(Document excerpt)
DotLiquid Drops

tgjones edited this page Aug 3, 2012 · 7 revisions

DotLiquid is focused on making your templates safe. It does this by making sure templates can only access properties and methods that have been specifically enabled. This is best explained by example.

If you execute the following code, it might not produce the result you expect.

public class User
{
	public string Name { get; set; }
}

Template template = Template.Parse("{{ user.name }}");
string result = template.Render(Hash.FromAnonymousObject(new
{
	user = new User { Name = "Tim" }
}));

You could reasonably expect the output to be Tim. However, it will actually be a blank string. The explanation follows.

Explanation

DotLiquid, by default, only accepts a limited number of types as parameters to the Render method - including the .NET primitive types(int, float, string, etc.), and some collection types including IDictionary, IList and IIndexable (a custom DotLiquid interface).

If it supported arbitrary types, then it could result in properties or methods being unintentionally exposed to template authors. To prevent this, DotLiquid uses Drop objects. Drops use an opt-in approach to exposing object data.

You can derive your own Drop class, and pass that to Template.Render instead of the original User object:

public class User
{
	public string Name { get; set; }
	public string Email { get; set; }
}

public class UserDrop : Drop
{
	private readonly User _user;

	public string Name
	{
		get { return _user.Name; }
	}

	public UserDrop(User user)

Stored data entries:
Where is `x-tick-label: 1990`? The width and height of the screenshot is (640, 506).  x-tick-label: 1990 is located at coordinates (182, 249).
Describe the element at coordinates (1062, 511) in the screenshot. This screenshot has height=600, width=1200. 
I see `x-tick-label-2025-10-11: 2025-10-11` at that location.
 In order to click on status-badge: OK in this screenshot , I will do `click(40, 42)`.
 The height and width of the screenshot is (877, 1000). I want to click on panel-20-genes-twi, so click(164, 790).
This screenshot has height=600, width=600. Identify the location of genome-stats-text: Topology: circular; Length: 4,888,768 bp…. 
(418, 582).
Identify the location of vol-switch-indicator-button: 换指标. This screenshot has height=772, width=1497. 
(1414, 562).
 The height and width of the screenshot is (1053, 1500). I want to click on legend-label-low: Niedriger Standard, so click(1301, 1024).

(Task requirements)
1. Decide whether each statement below agrees with the DotLiquid Drops page, answering yes or no for each and quoting the deciding words of the page: (a) By default, DotLiquid accepts any .NET type as a parameter to the Render method. (b) Drops use an opt-in approach to exposing object data. (c) The first code example renders the output Tim.
2. According to the DotLiquid Drops page, which of the accepted collection types is a custom DotLiquid interface?

(Numbered responses)
1.
(a) No: "DotLiquid, by default, only accepts a limited number of types as parameters to the Render method"
(b) Yes: "Drops use an opt-in approach to exposing object data."
(c) No: "However, it will actually be a blank string."

2. IIndexable